* **What the exercise asks**: Copy, from the data below, every line that has "Toggle" in it.
== Segment start ==
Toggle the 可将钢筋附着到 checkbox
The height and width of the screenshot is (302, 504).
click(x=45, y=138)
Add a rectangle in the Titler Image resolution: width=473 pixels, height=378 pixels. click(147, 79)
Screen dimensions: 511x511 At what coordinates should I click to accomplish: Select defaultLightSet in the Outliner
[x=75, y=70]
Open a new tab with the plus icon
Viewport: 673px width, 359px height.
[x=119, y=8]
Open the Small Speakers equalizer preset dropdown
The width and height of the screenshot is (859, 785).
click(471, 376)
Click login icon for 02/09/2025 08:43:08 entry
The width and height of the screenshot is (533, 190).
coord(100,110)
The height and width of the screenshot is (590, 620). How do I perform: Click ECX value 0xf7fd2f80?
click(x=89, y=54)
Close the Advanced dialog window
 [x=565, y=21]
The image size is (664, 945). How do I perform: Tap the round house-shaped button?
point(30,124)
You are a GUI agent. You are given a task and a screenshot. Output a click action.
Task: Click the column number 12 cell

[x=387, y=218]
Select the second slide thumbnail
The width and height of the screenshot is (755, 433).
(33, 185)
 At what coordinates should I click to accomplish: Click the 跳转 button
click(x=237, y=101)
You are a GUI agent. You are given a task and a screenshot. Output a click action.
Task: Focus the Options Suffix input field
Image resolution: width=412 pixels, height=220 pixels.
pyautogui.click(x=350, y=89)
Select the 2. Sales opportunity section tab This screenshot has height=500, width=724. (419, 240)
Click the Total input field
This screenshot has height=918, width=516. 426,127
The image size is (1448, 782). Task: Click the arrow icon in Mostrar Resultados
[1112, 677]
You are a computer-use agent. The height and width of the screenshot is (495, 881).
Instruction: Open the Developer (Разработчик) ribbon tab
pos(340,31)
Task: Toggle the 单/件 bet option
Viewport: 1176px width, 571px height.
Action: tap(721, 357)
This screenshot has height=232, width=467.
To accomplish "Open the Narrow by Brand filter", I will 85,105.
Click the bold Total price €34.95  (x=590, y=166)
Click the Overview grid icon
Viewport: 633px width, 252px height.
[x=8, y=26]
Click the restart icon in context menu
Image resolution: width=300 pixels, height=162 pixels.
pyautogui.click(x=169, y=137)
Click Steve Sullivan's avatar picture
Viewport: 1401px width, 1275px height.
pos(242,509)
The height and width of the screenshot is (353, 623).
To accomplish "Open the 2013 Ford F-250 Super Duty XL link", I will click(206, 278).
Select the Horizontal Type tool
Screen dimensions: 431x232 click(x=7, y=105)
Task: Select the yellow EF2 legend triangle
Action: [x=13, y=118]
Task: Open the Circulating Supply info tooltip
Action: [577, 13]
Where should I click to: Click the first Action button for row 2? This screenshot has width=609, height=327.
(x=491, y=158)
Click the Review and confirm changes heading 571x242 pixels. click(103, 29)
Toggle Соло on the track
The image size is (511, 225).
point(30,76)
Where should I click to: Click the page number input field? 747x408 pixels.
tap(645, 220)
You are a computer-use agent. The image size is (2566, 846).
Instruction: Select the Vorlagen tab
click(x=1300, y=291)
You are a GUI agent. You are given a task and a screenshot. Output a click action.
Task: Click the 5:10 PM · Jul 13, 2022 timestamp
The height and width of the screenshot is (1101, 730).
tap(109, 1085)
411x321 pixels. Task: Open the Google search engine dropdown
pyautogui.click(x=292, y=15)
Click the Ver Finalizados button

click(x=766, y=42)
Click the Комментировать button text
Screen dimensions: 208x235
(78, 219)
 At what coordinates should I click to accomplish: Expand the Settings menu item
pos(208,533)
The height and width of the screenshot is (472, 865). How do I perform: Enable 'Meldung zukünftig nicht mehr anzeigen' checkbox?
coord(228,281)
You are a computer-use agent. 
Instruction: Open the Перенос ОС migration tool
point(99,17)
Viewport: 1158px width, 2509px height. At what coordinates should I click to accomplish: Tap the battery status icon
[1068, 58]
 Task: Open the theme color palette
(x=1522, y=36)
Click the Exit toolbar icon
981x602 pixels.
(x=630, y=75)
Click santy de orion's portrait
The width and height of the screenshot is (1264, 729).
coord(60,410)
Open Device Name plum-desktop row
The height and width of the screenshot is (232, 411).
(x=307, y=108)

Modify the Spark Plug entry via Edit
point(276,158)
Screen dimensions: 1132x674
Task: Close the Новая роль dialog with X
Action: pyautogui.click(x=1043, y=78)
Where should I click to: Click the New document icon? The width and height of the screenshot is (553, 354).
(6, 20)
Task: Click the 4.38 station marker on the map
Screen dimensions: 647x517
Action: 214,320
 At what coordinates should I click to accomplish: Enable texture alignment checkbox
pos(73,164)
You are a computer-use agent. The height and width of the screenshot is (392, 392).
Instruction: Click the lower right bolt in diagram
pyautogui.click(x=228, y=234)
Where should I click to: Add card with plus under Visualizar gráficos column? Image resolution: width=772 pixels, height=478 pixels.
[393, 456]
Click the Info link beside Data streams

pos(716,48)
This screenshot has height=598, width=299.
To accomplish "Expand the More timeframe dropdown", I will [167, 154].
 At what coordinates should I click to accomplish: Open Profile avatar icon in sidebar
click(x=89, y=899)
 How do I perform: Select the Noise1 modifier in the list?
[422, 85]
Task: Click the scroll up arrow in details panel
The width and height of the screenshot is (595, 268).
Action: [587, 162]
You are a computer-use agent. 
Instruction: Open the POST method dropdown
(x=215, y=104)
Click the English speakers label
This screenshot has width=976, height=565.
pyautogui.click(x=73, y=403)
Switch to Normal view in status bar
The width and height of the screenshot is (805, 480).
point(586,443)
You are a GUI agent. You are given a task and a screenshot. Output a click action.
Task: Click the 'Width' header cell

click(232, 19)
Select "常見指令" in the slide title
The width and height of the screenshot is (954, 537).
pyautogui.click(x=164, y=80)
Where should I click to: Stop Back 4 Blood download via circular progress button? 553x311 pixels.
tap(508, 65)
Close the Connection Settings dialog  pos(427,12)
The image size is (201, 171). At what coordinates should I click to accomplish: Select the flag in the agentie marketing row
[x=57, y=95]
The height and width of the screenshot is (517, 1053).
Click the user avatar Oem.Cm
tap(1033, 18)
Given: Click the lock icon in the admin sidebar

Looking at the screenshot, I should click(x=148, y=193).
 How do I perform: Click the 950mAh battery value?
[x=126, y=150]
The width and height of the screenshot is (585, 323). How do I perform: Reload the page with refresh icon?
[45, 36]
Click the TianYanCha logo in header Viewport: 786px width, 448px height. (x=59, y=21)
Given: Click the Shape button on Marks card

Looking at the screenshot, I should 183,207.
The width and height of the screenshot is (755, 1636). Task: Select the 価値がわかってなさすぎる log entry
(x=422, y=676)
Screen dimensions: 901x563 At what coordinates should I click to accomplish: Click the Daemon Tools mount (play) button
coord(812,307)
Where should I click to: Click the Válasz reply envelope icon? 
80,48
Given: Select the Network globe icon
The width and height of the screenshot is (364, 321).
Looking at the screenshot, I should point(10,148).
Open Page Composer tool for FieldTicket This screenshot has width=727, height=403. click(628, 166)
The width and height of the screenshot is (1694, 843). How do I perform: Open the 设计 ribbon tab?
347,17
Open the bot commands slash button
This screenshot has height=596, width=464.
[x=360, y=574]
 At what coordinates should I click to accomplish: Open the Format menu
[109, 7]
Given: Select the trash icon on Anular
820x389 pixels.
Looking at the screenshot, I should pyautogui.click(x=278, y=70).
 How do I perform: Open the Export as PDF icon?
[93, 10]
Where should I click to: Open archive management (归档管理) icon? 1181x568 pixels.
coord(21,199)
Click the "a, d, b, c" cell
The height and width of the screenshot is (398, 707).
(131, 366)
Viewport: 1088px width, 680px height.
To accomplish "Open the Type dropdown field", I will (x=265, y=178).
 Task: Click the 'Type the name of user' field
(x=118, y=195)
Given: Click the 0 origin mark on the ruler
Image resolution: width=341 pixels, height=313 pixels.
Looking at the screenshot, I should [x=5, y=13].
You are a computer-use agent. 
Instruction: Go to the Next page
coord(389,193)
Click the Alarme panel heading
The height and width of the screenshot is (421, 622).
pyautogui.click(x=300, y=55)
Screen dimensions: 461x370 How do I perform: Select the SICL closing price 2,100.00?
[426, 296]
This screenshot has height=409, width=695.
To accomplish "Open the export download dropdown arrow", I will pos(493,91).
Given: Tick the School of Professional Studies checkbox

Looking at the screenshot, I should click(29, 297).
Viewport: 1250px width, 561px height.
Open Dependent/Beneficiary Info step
== Segment end ==
* **Task response**:
Toggle the 可将钢筋附着到 checkbox
Task: Toggle the 单/件 bet option
Toggle Соло on the track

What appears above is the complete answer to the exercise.